[Dataset entries]
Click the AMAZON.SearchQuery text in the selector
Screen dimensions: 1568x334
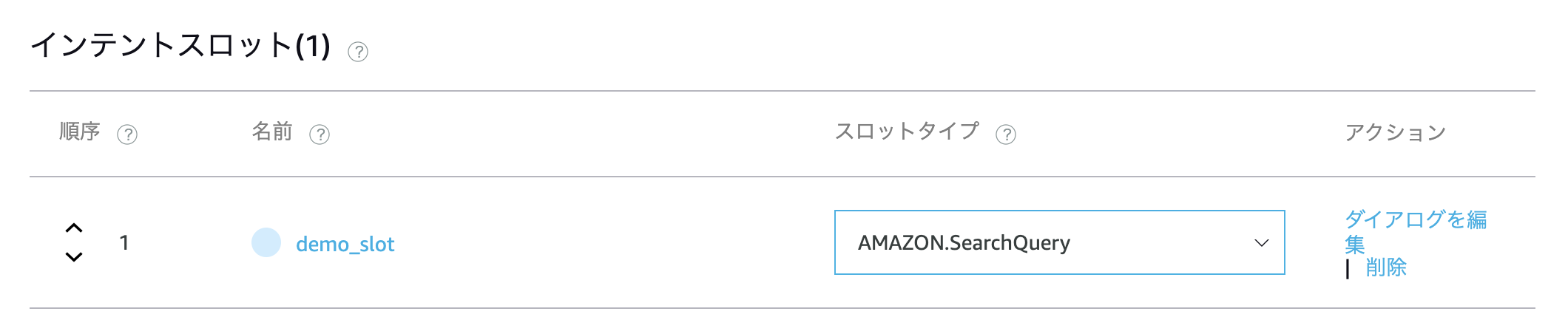pos(964,243)
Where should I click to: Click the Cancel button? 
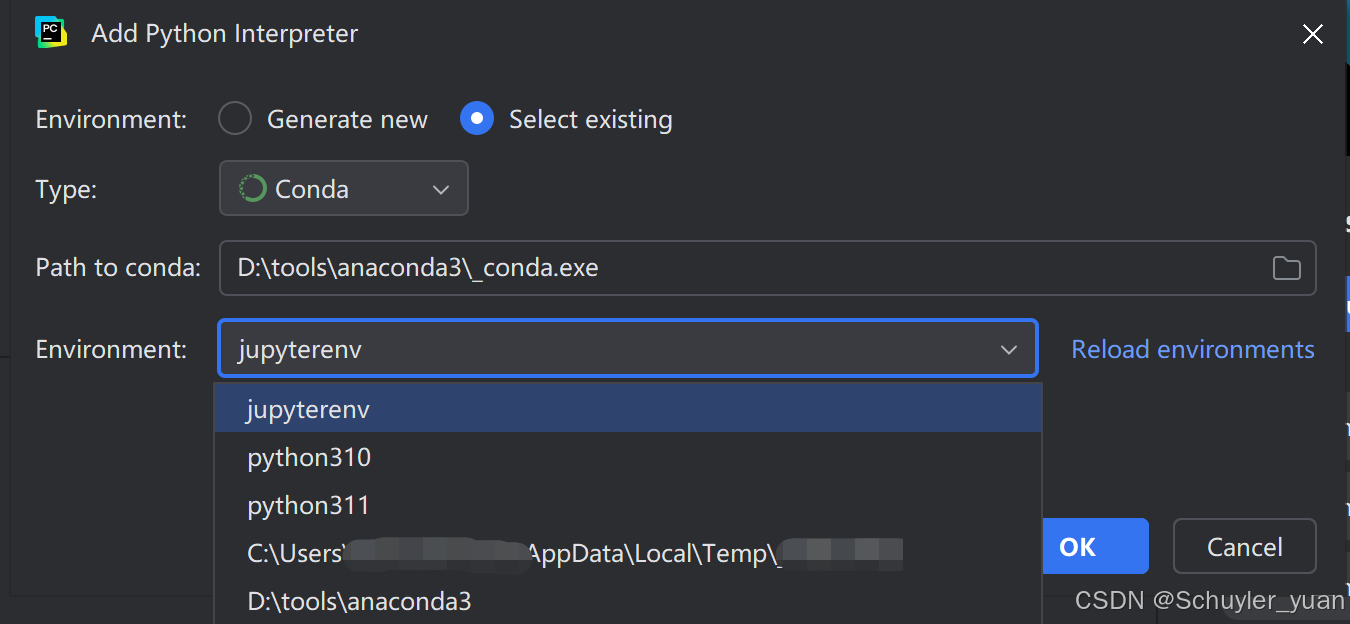coord(1245,546)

◆ Brief:
Copy the data character for character, but drop all pictures from the copy.

◆ Response area:
Click the AMAZON.SearchQuery text in the selector
Screen dimensions: 1568x334
pos(964,243)
Where should I click to: Click the Cancel button? 
coord(1245,546)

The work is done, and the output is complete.